Fourth time’s the barleywine

Rick Bonino

Since Twelve String’s Terry Hackler is an IPA guy, it’s no surprise his first three anniversary beers all were imperial versions of the style – regular, black and red, respectively.

But for the brewery’s fourth birthday party Sunday, Hackler cooked up a big barleywine and aged it for six months in Woodinville Whiskey barrels.

“We have a couple of customers who have been bugging me about making a barleywine forever,” he says. “I’m not a big barleywine fan, but I thought, let’s do it and throw it in barrels.”

While it came in at “a nice, easy-drinking 11 percent,” he adds, “It’s remarkably smooth.

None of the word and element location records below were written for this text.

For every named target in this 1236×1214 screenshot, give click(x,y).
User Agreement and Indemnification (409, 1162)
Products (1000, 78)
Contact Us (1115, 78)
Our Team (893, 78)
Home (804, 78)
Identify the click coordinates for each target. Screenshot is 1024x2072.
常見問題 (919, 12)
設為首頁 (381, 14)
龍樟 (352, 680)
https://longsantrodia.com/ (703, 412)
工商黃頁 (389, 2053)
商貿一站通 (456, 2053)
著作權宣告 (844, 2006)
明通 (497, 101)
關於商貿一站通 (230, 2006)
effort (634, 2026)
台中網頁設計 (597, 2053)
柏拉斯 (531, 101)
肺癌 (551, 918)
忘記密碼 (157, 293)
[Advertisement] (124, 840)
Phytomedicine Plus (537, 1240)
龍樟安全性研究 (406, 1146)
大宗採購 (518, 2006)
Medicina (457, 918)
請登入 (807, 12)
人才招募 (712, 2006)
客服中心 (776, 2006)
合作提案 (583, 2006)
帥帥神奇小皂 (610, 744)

It doesn’t taste like 11 percent.”

Sunday’s celebration from noon to 5 p.m., with complimentary catered sliders and snacks from O’Doherty’s BBQ, will be one of your few opportunities to taste it.

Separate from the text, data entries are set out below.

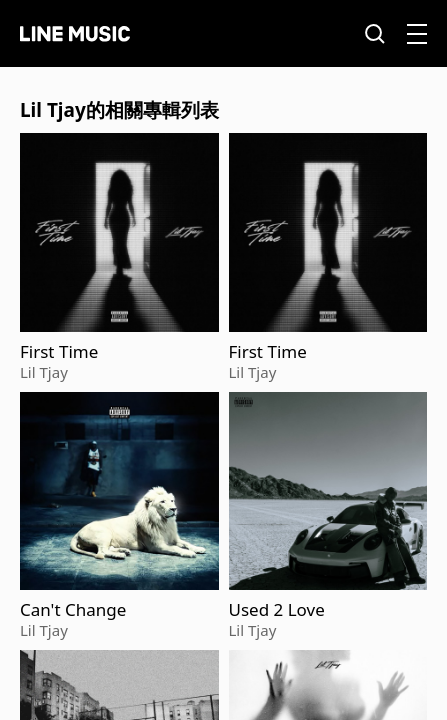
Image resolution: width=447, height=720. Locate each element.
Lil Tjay (44, 372)
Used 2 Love (277, 610)
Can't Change (73, 610)
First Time (59, 352)
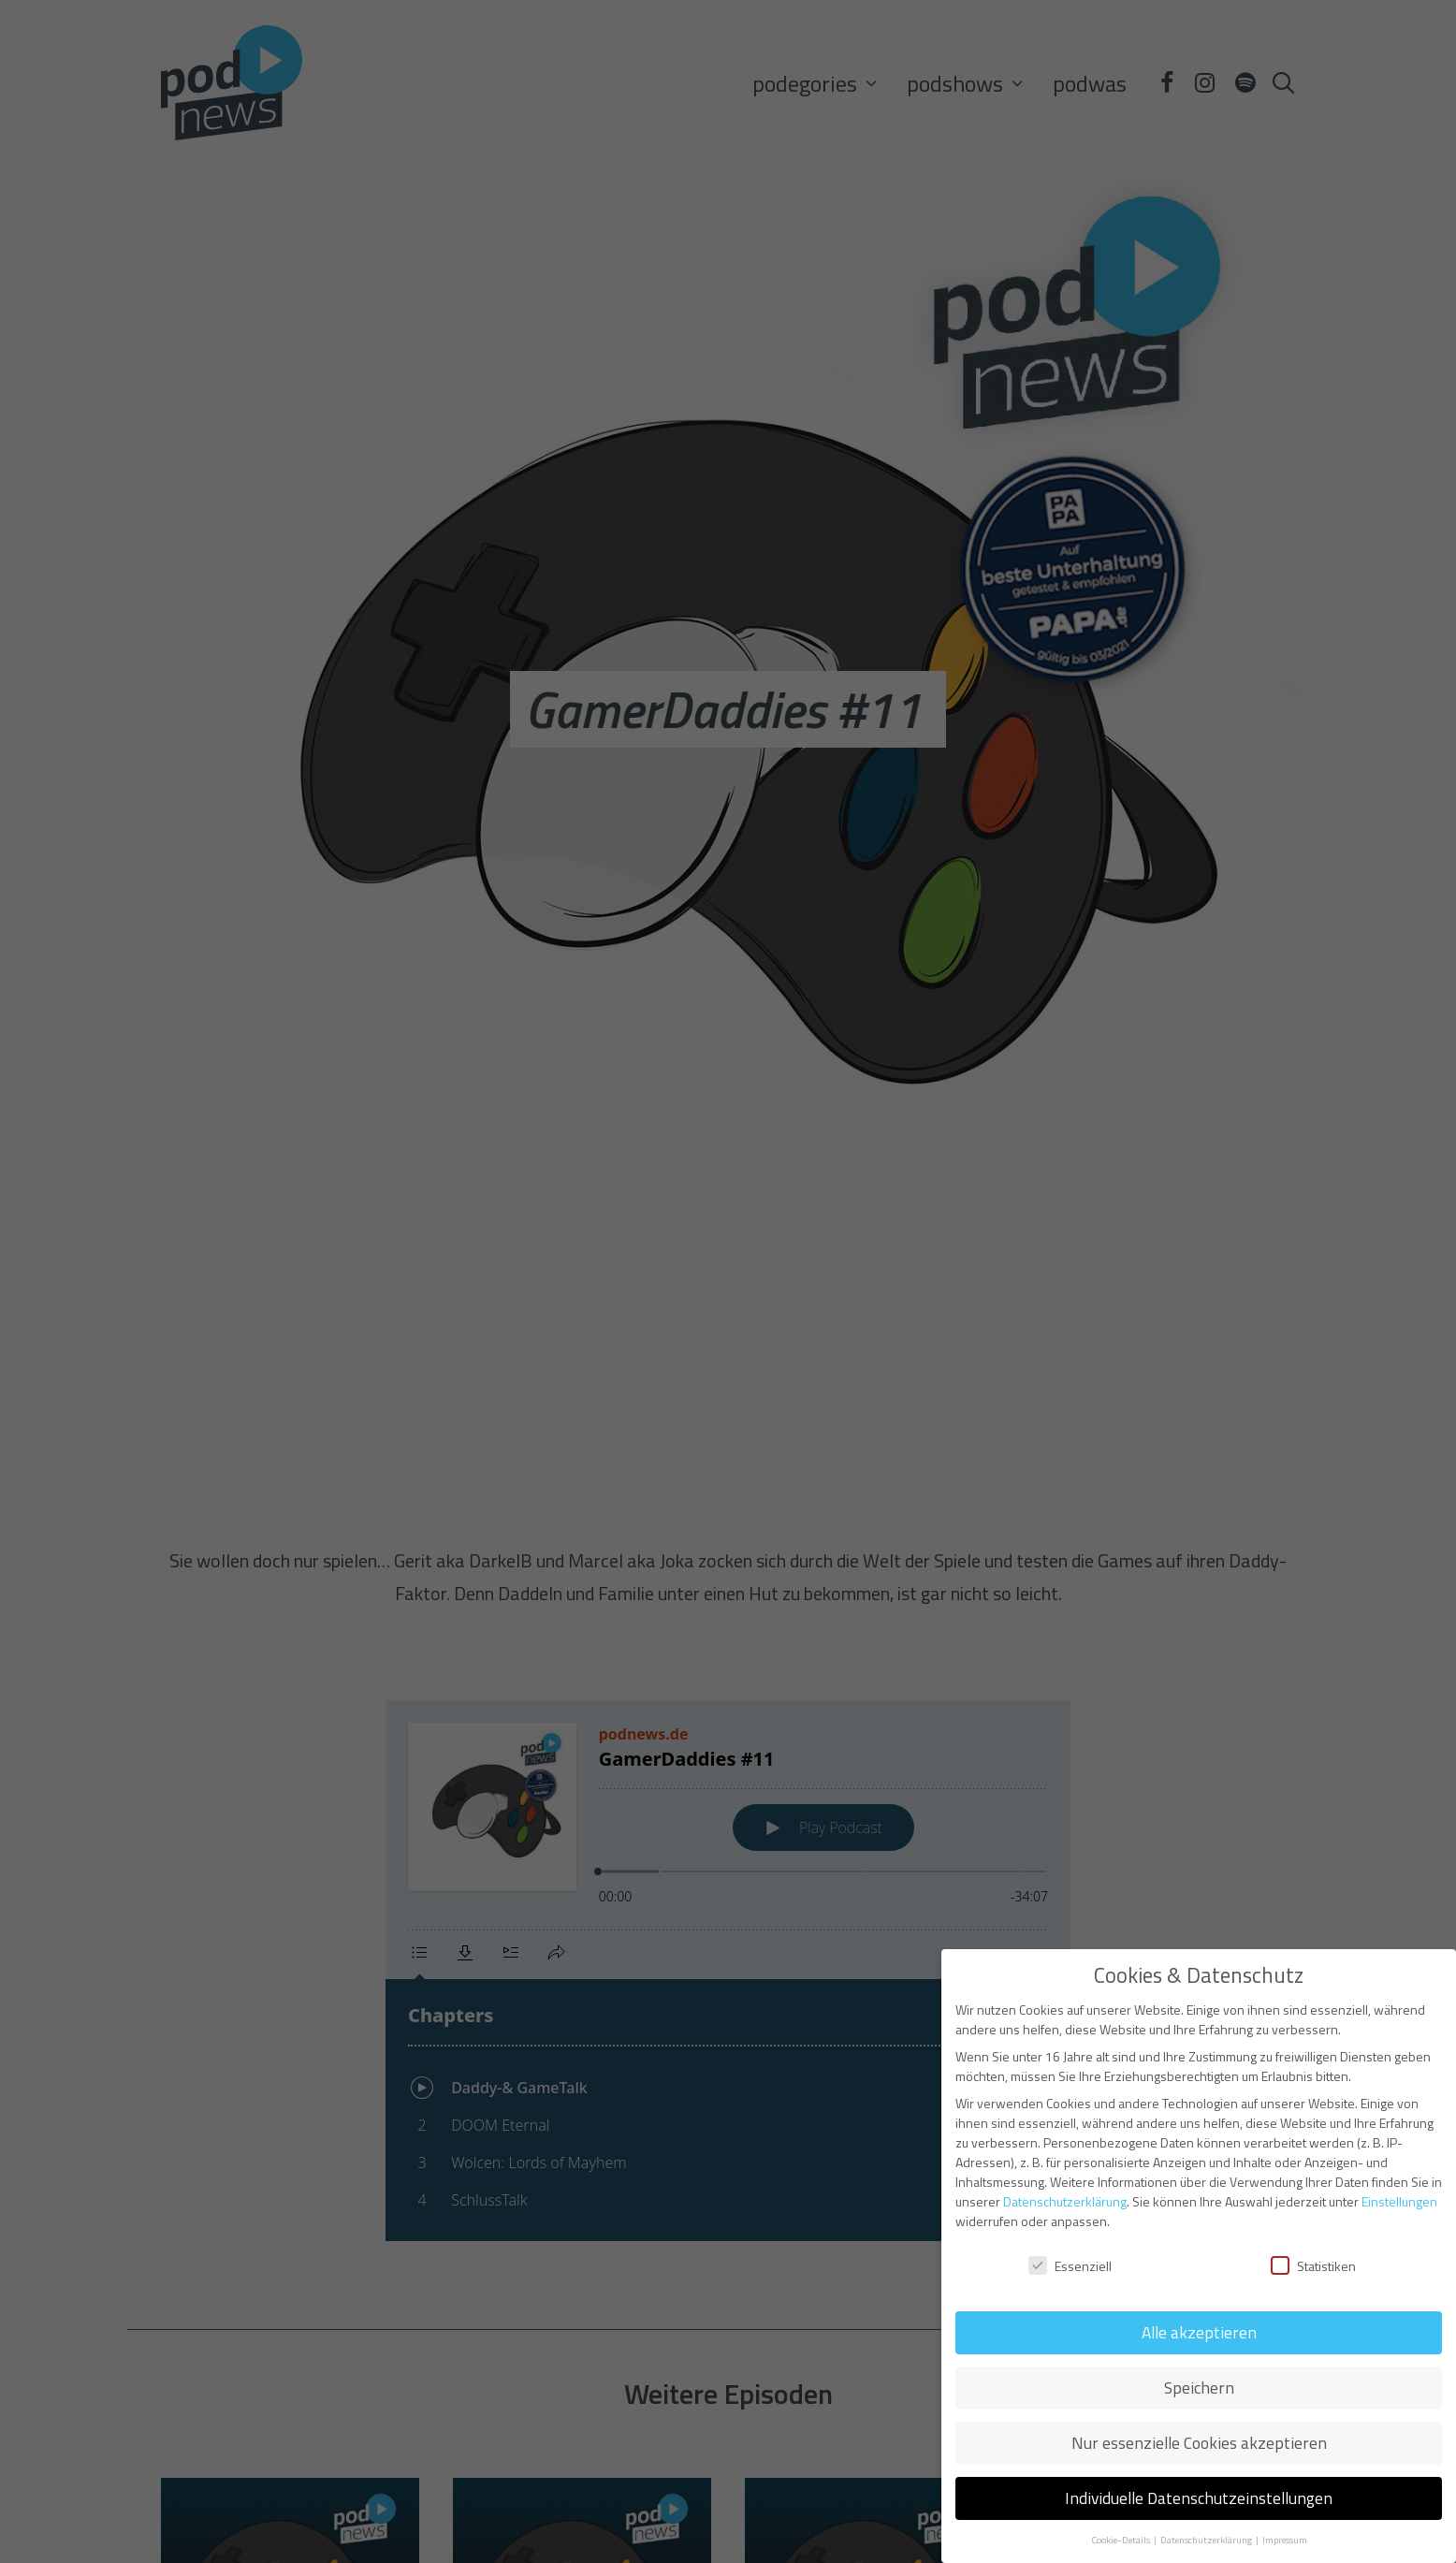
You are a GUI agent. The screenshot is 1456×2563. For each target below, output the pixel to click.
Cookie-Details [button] (1121, 2539)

Some of the four barrels’ worth will be sent to select accounts around the area through Click Distributing East, and the rest will be reserved for future events at the taproom.

Hackler expects it to continue to mature. “For a barleywine, six months isn’t very old,” he says.

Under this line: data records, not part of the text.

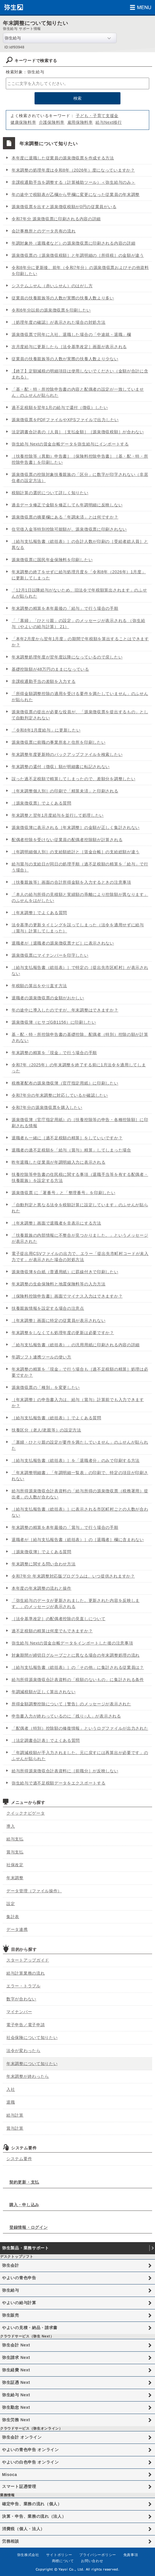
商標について (63, 2561)
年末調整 (15, 1877)
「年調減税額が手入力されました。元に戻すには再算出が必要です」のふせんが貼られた (80, 1755)
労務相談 (10, 2541)
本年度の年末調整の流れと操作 (41, 1588)
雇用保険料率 (80, 122)
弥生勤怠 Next (16, 2407)
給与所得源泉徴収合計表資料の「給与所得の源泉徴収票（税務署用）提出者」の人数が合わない (80, 1494)
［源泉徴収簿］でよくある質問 (41, 1551)
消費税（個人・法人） (23, 2528)
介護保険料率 (51, 122)
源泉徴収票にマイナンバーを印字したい (50, 955)
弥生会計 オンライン (22, 2437)
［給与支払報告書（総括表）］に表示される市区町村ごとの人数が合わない (80, 1512)
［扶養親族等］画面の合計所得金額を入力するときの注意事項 (71, 882)
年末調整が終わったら (27, 2076)
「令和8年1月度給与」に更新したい (46, 730)
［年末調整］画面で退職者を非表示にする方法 (56, 1223)
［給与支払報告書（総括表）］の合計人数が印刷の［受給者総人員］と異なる (80, 544)
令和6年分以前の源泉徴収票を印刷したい (51, 310)
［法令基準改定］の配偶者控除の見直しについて (58, 1618)
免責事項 (130, 2555)
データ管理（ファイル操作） (34, 1891)
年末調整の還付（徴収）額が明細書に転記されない (61, 766)
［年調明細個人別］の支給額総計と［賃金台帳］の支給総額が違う (76, 851)
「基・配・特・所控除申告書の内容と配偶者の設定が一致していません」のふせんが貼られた (78, 392)
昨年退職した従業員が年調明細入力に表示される (58, 1162)
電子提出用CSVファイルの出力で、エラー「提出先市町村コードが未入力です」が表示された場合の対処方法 (80, 1256)
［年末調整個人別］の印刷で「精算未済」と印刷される (65, 791)
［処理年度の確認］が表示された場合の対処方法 (58, 322)
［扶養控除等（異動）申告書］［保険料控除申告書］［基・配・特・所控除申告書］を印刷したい (80, 459)
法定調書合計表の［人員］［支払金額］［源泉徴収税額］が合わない (78, 432)
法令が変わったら (23, 2050)
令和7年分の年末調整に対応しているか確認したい (60, 1095)
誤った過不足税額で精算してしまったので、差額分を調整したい (73, 778)
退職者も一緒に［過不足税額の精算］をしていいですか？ (67, 1138)
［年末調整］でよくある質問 (39, 912)
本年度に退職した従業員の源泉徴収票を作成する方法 (63, 158)
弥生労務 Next (16, 2419)
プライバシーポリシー (97, 2555)
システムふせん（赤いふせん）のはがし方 (52, 285)
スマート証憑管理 (19, 2486)
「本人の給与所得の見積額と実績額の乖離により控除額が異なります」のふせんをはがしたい (80, 897)
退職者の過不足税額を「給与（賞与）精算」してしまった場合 (71, 1150)
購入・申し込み (24, 2204)
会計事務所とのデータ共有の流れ (44, 231)
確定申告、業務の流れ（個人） (32, 2504)
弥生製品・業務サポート (25, 2248)
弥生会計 (10, 2265)
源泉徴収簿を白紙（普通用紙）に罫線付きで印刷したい (65, 1271)
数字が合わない (21, 1999)
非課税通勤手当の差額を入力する (44, 681)
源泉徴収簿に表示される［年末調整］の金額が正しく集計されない (76, 827)
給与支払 (15, 1839)
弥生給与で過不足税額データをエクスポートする (58, 1783)
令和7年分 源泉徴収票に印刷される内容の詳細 (56, 219)
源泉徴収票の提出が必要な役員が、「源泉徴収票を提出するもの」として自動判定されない (80, 715)
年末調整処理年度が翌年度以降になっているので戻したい (67, 657)
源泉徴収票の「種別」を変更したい (46, 1387)
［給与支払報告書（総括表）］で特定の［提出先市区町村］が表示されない (80, 970)
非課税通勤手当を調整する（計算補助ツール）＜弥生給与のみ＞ (73, 182)
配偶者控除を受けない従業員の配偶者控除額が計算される (67, 839)
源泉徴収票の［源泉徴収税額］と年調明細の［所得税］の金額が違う (78, 255)
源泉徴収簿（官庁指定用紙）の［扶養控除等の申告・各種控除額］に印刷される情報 (80, 1122)
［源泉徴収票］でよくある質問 (41, 803)
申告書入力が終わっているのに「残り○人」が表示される (66, 1716)
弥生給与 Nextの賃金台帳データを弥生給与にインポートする (70, 444)
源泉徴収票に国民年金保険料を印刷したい (52, 559)
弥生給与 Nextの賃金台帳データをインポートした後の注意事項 (72, 1643)
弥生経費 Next (16, 2370)
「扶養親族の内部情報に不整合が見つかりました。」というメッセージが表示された (80, 1238)
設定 (10, 1903)
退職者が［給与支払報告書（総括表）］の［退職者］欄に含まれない (78, 1539)
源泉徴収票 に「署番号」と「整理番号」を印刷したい (63, 1192)
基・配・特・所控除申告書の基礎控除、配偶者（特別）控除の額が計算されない (80, 1037)
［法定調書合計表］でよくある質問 (46, 1740)
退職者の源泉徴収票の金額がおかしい (48, 998)
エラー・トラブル (23, 1986)
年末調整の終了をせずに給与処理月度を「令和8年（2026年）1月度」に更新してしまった (79, 575)
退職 (10, 2102)
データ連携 (17, 1929)
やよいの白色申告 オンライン (30, 2462)
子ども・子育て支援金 (97, 115)
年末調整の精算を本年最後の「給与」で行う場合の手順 (65, 608)
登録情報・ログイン (28, 2227)
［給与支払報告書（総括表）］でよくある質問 (56, 1418)
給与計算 (15, 2115)
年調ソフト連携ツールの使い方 (41, 1357)
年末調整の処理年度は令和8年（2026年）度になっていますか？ (73, 170)
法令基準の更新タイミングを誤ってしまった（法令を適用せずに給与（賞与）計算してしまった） (78, 928)
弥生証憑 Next (16, 2382)
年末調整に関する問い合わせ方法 (44, 1564)
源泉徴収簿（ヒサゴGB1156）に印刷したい (54, 1022)
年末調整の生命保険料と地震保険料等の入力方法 (58, 1284)
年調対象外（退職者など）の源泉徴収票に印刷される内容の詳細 (73, 243)
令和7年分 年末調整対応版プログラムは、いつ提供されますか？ (73, 1576)
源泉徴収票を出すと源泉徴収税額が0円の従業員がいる (64, 206)
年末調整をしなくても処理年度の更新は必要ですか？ (63, 1332)
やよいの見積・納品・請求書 (29, 2327)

Twelve String has continued to mature as well over the past year. Since signing with Click in September, distribution has close to tripled, to around 80 kegs per week, with North Idaho added to the market.

One of the top sellers is Batch 201 IPA, originally released in March. “I completely rethought how to do an IPA,” says Hackler. “It was intended as an experiment, but when we tasted the first batch, we went, wow!” 

It’s full of fruity late-addition Citra, Amarillo and Simcoe, some of the hottest (and priciest) hops around. “I don’t know if I’m making any money on that beer, but it’s extremely popular,” Hackler says.

Along with draft distribution, he plans to begin bottling a few varieties in 22-ounce bombers, probably around mid-March.

And more beer will be going into barrels, something Hackler has pioneered locally. His latest acquisition is eight Cruzan rum barrels, which he says have “way better aroma than the last batch of rum barrels I got.”

He’ll be putting more imperial coconut porter in those, and variations on a golden strong ale, such as a mojito version with lime and mint.

All the activity has stretched Twelve String to the limit. New tanks have boosted production capacity to around 2,000 barrels per year, but there’s no room for more growth at the current location.

That’s why Hackler last summer bought an abandoned former Waste Management office building on Pines Road north of Sprague, about two miles away from the brewery. He’s started demolition work but that’s on hold now until spring, with replacing a collapsed roof the first priority.

The 4,000-square-foot space will house the taproom and eventually a kitchen, with a private event room and a large outside patio. An adjoining brewery of similar size will be built in stages depending on demand.

In the meantime, Hackler says, “We’ll just continue to do what we’re doing, throwing some crazy beers out there and dreaming up new beers to put in barrels.”